Despite expectations for slower growth of gross domestic product and retail sales, the economy should continue to advance through the remainder of this year, National Retail Federation Chief Economist Jack Kleinhenz said as part of the April NRF Monthly Economic Review.
Although wage growth should ease toward 3.5% by the end of the year and employers should create about 100,000 fewer new jobs each month, disposable personal income gained 4.1% year over year in February, Kleinhenz noted.
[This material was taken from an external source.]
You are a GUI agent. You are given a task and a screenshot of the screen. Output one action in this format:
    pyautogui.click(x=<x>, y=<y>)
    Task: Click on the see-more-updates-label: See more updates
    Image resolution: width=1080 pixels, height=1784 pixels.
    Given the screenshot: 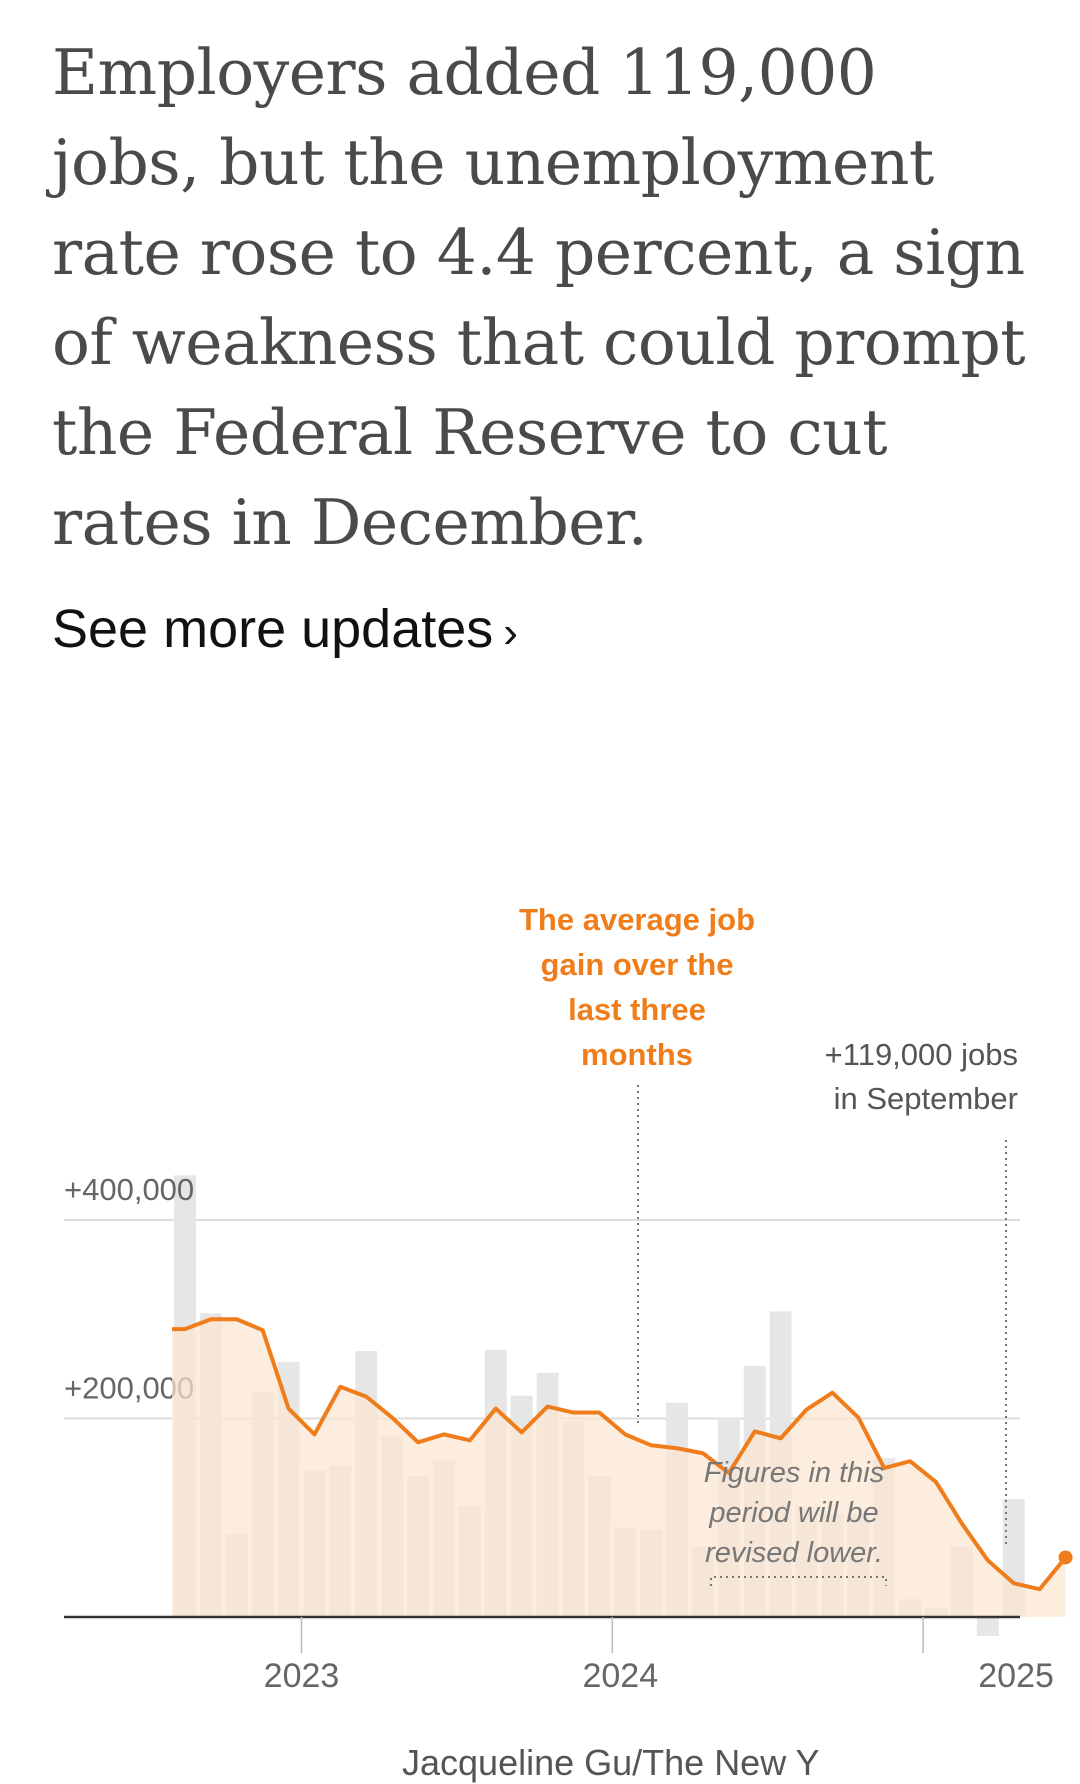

Home and stock prices rose faster than inflation in 2023, helping boost household wealth by 8% year over year in the fourth quarter and stimulating consumer spending via the wealth effect, a phenomenon that should carry over into 2024. Many consumers may feel a pinch from tighter credit and inflation, but the Federal Reserve Bank of New York reported in February more consumers said it was easier to access credit than a year ago.
Still, NRF is watching payroll and income data “very closely” since slower job and wage gains are key factors behind the lower growth expectations for GDP and spending, Kleinhenz said.
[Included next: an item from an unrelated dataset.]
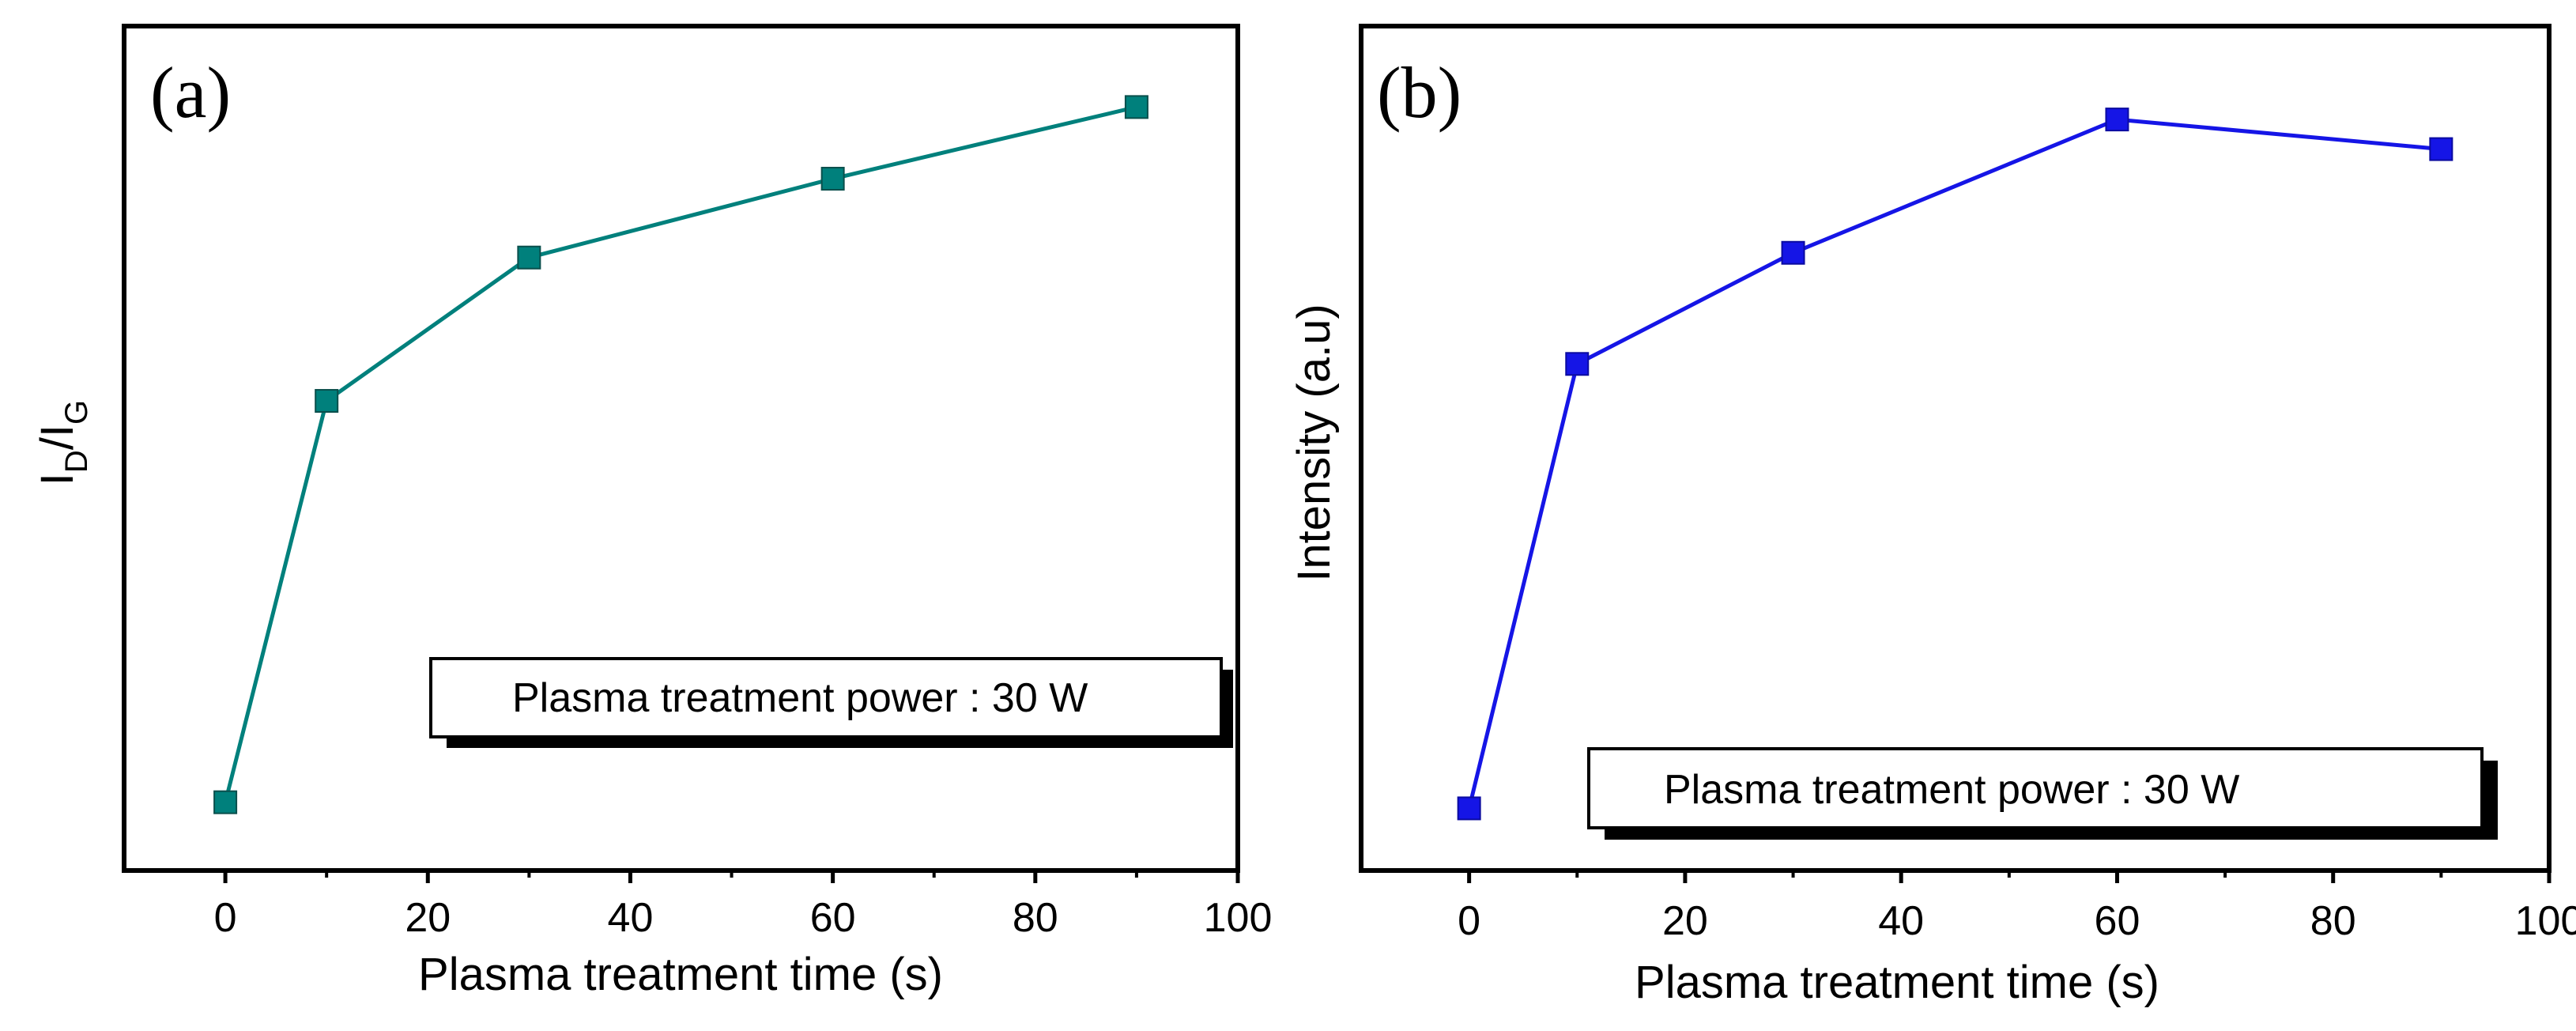 The height and width of the screenshot is (1031, 2576). I want to click on y-label-i-a: I, so click(58, 479).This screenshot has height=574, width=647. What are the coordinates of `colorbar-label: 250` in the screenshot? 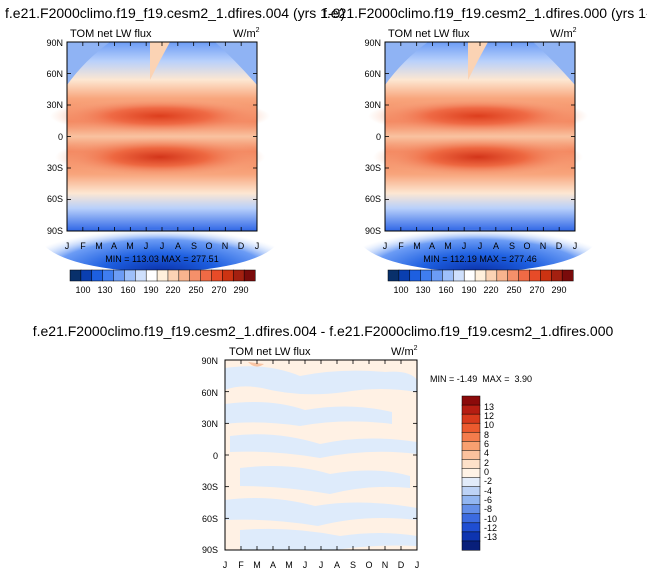 It's located at (514, 290).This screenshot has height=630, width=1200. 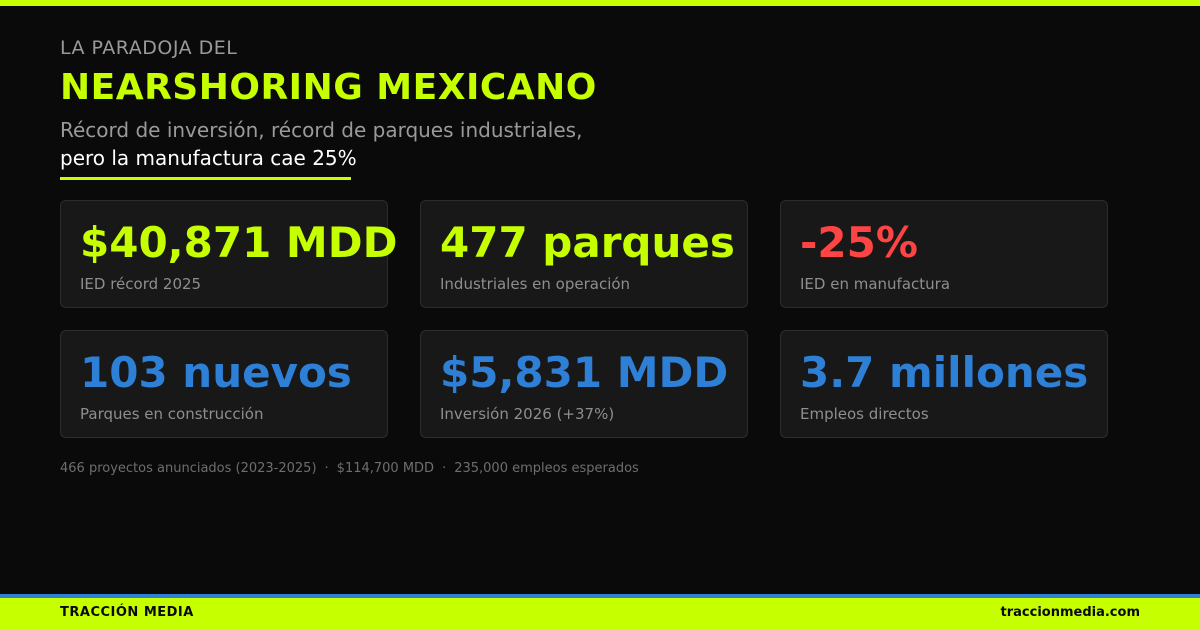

Meanwhile, a combination of moderating wage growth, supply chain healing, slightly weaker consumer demand and higher interest rates have helped bring down the inflation rate meaningfully, Kleinhenz added. Prices accelerated slightly at the start of 2024, but he expects inflation to steadily move down and reach 2.2% by the end of the year.
Interest rates cuts may also occur. Citing remarks by United States Federal Reserve Chairman Jerome Powell last month indicating that the economy has made “considerable progress” and that inflation “has eased substantially,” Kleinhenz said the Fed will likely hold rates steady until June, when it conceivably could cut rates a quarter of a percentage point. Subsequent cuts in September and December could bring the total reduction to three-quarters of a percentage point by year’s end.
Last month, NRF forecast 2024 retail sales will grow between 2.5% and 3.5%. Although that marks a slowdown from the unusually rapid growth seen since the pandemic, the projection is close to the 10-year pre-pandemic average of 3.6%, NRF maintained. Overall, the organization expects economic growth to be modest, but consumer spending should hold up as inflation slows gradually and job growth remains positive even as unemployment rises. The forecast for GDP growth is about 2.3% year over year sans inflation, slower than last year’s 2.5% yet strong enough to sustain job growth that drives consumer spending. For its part, consumer spending gains should come in at about 2% year over year, according to the NRF forecast, which compares with 2.3% in 2023.
“No one can accurately forecast what surprises the next year might hold, but the foundation of the economy is relatively sturdy and still on a sustainable path,” Kleinhenz said, adding that the continuing recovery remains “highly reliant” on consumer spending as the economy evolves through the year.
“Barring unexpected shocks, it should continue growing in 2024, although not spectacularly,” he said. “No one could have imagined when the COVID-19 recession ended in April 2020 that we would have experienced such a resilient expansion that is now headed toward its fifth year. Consumers’ behavior and spending power are tied to their financial health, and the consumer sector looks good at the moment.”